Beto Barata/PR
Beto Barata/PR

Reunião entre Temer, Renan e Cármen Lúcia tem protesto de servidores

Este é o primeiro encontro entre os chefes dos três poderes após polêmica envolvendo a prisão de policiais do Senado; evento discute o Plano Nacional de Segurança

Carla Araújo, Daiene Cardoso e Julia Lindner, O Estado de S. Paulo

28 de outubro de 2016 | 12h41

BRASÍLIA - Um protesto de servidores de segurança pública do Distrito Federal fez com que a sala onde acontece a reunião do presidente Michel Temer e chefes dos três poderes e ministros, no Palácio do Itamaraty, mudasse. A informação foi confirmada pela assessoria de imprensa do Planalto. A reunião começou no fim da manhã desta sexta-feira, 28.
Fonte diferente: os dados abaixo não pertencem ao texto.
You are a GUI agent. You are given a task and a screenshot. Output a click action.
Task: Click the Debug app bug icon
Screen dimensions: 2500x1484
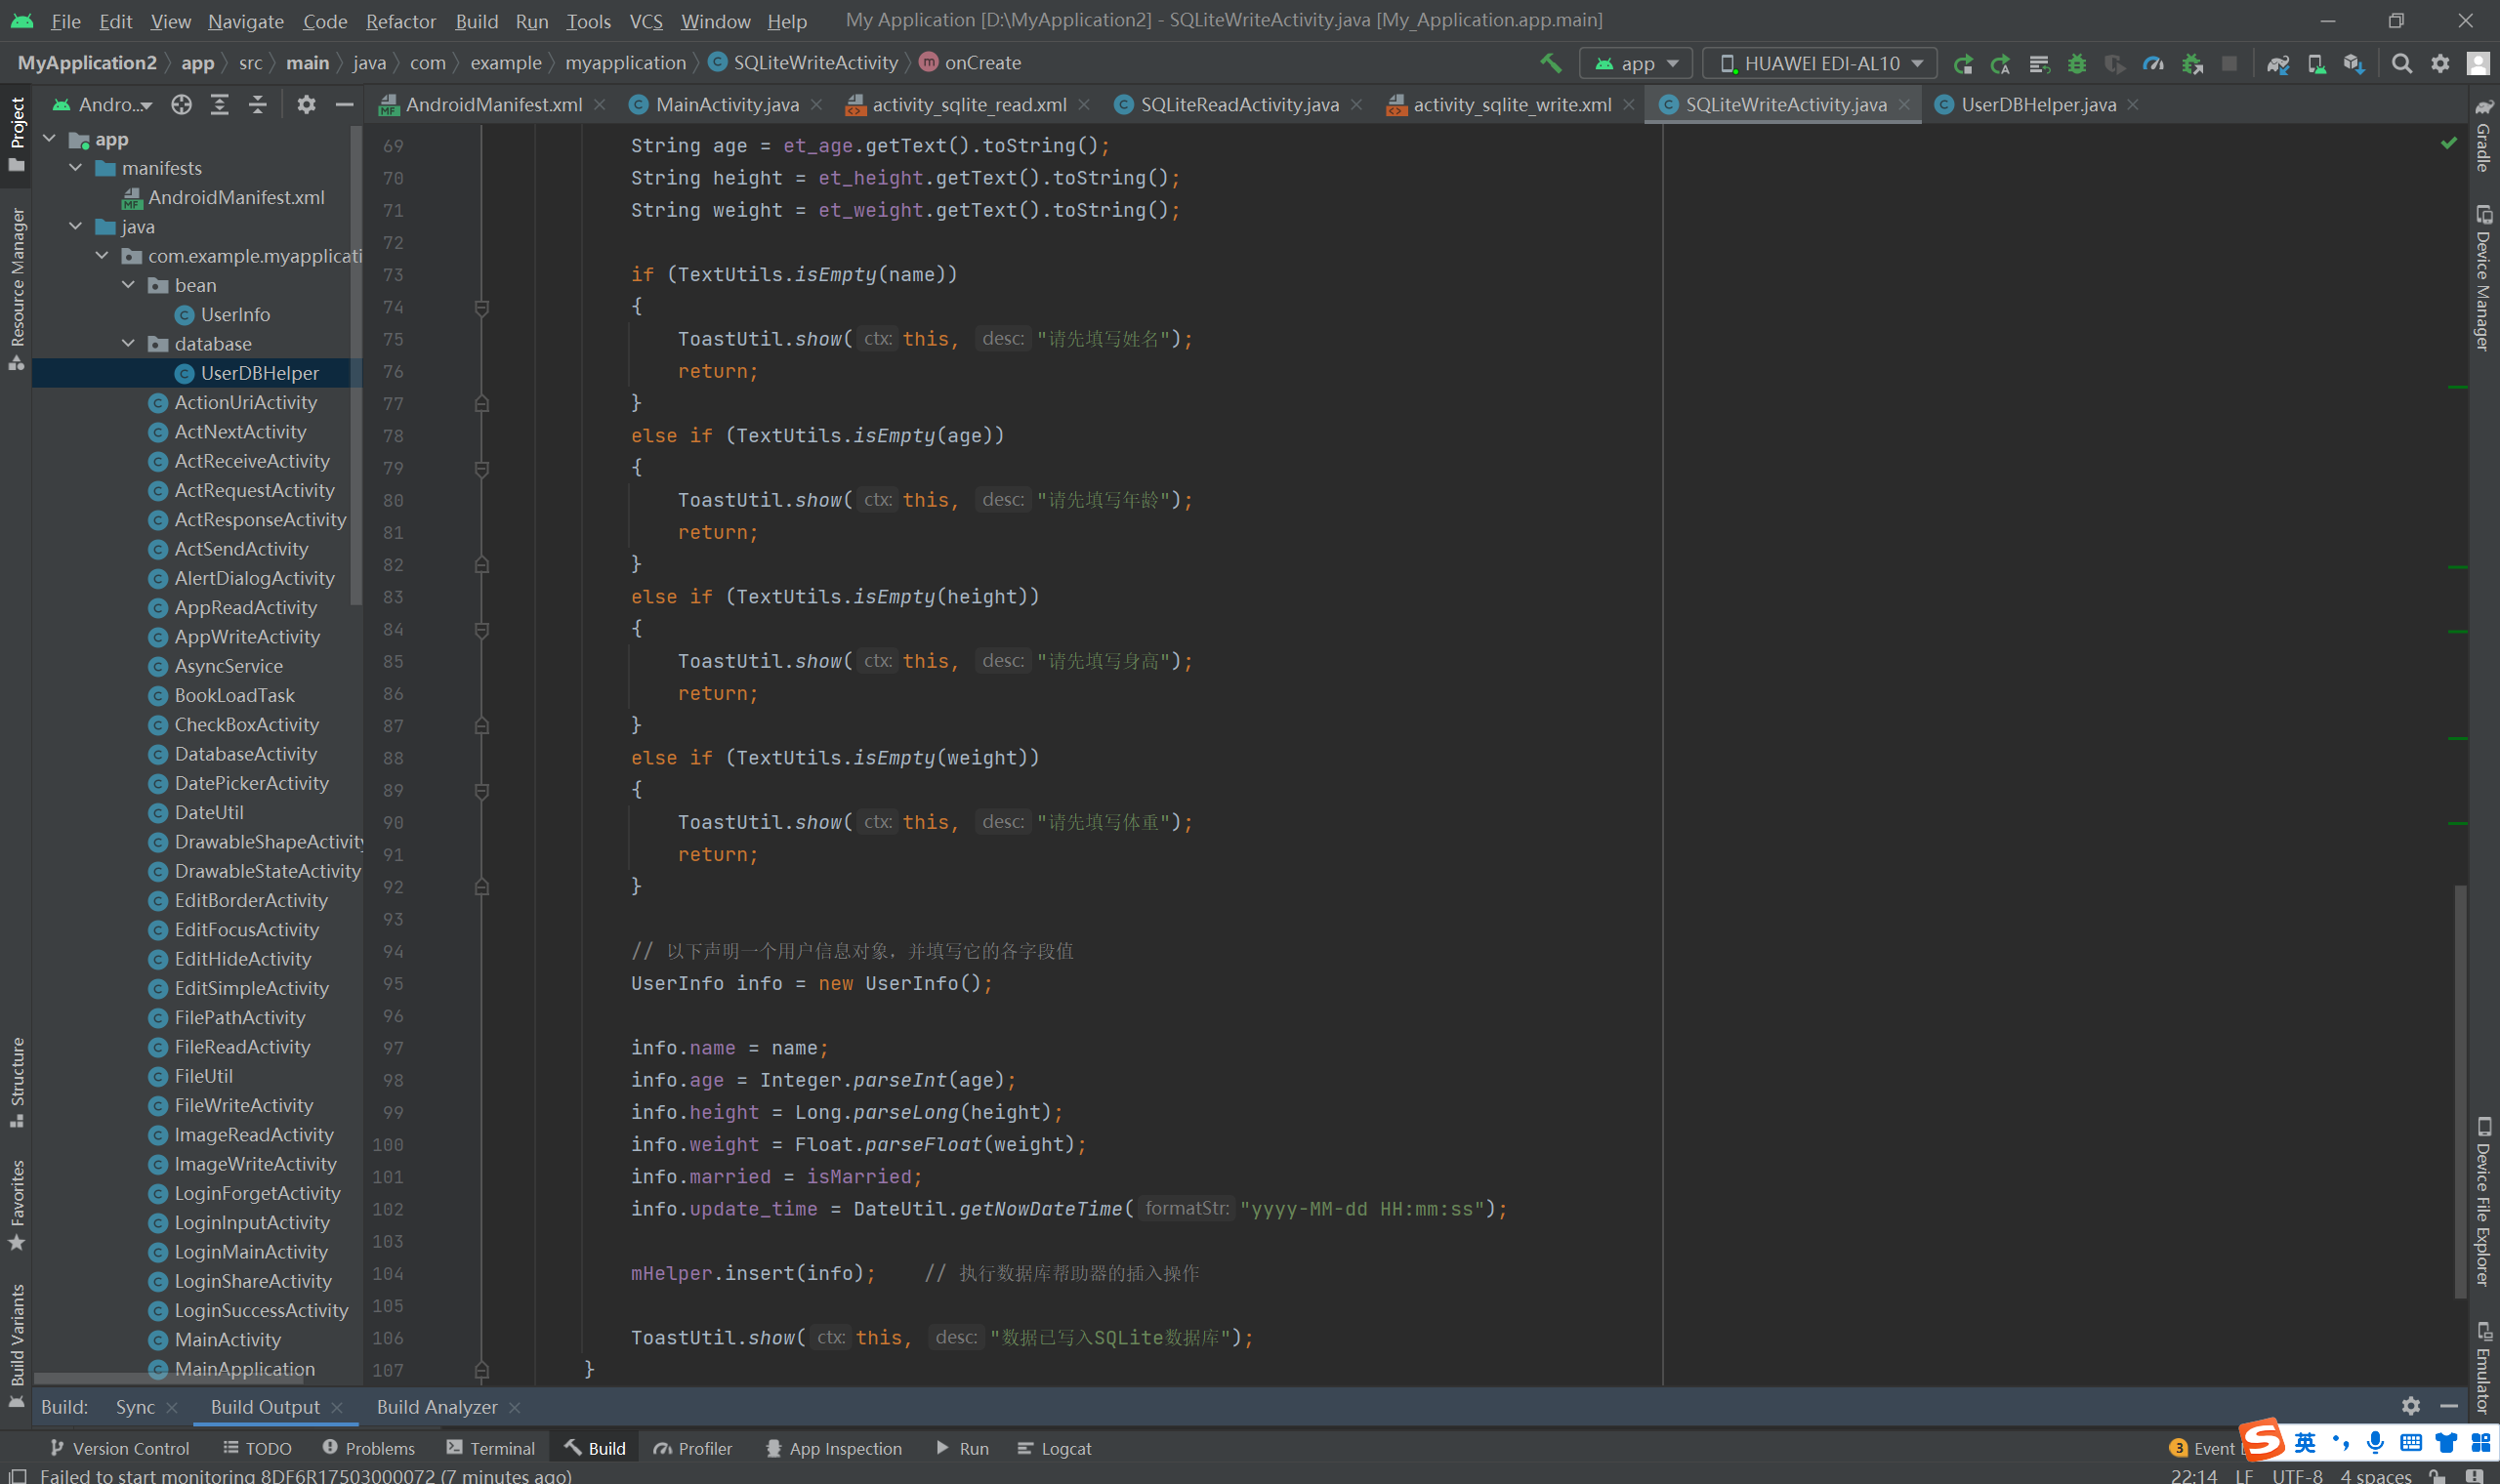[x=2077, y=63]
Os policiais civis estão com um boneco inflável do governador Rodrigo Rollemberg com o nariz de Pinóquio e reclamam da política de reajuste na capital federal. Os servidores afirmam que, enquanto se discute segurança nacional, eles estão "esquecidos", "adoentados" e "mal remunerados".

O encontro para tratar do Plano Nacional de Segurança reúne os protagonistas de uma crise institucional deflagrada nesta semana, por conta da prisão de servidores do Senado, que fez com que o presidente do Congresso, Renan Calheiros, disparasse críticas ao ministro da Justiça, Alexandre Moraes, e ao juiz que autorizou a operação. A presidente do Supremo Tribunal Federal, Cármen Lúcia, saiu em defesa do magistrado e ampliou a tensão entre os poderes.

Além de Moraes e Cármen Lúcia, estão presentes o presidente da Câmara, Rodrigo Maia, o procurador-geral da República, Rodrigo Janot, o ministro da Defesa, Raul Jungmann, o ministro das Relações Exteriores, José Serra, o ministro-chefe do Gabinete de Segurança Institucional, Sergio Etchegoyen, o diretor da Polícia Federal, Leandro Daiello, o presidente da Ordem dos Advogados do Brasil, Claudio Lamachia, e militares e embaixadores. Após a reunião, haverá um almoço e ainda não há definição se haverá alguma declaração à imprensa.

Na quinta-feira, 27, depois de uma cerimônia no Planalto, Temer hesitou, mas decidiu falar com jornalistas sobre o encontro e disse estar certo de que haverá harmonia. "Sem dúvida nenhuma. Eu não tenho a menor dúvida disso. Acho que um ambiente de harmonia já está decretado, digamos assim, não vi nada que pudesse agredir aquilo que a Constituição determina e que os Poderes, os chefes dos Poderes, têm falado com muita frequência", disse. "As questões que vão surgindo, elas vão se resolvendo pouco a pouco pelos instrumentos institucionais. Como estão sendo resolvidos. Não há desarmonia nenhuma", reforçou.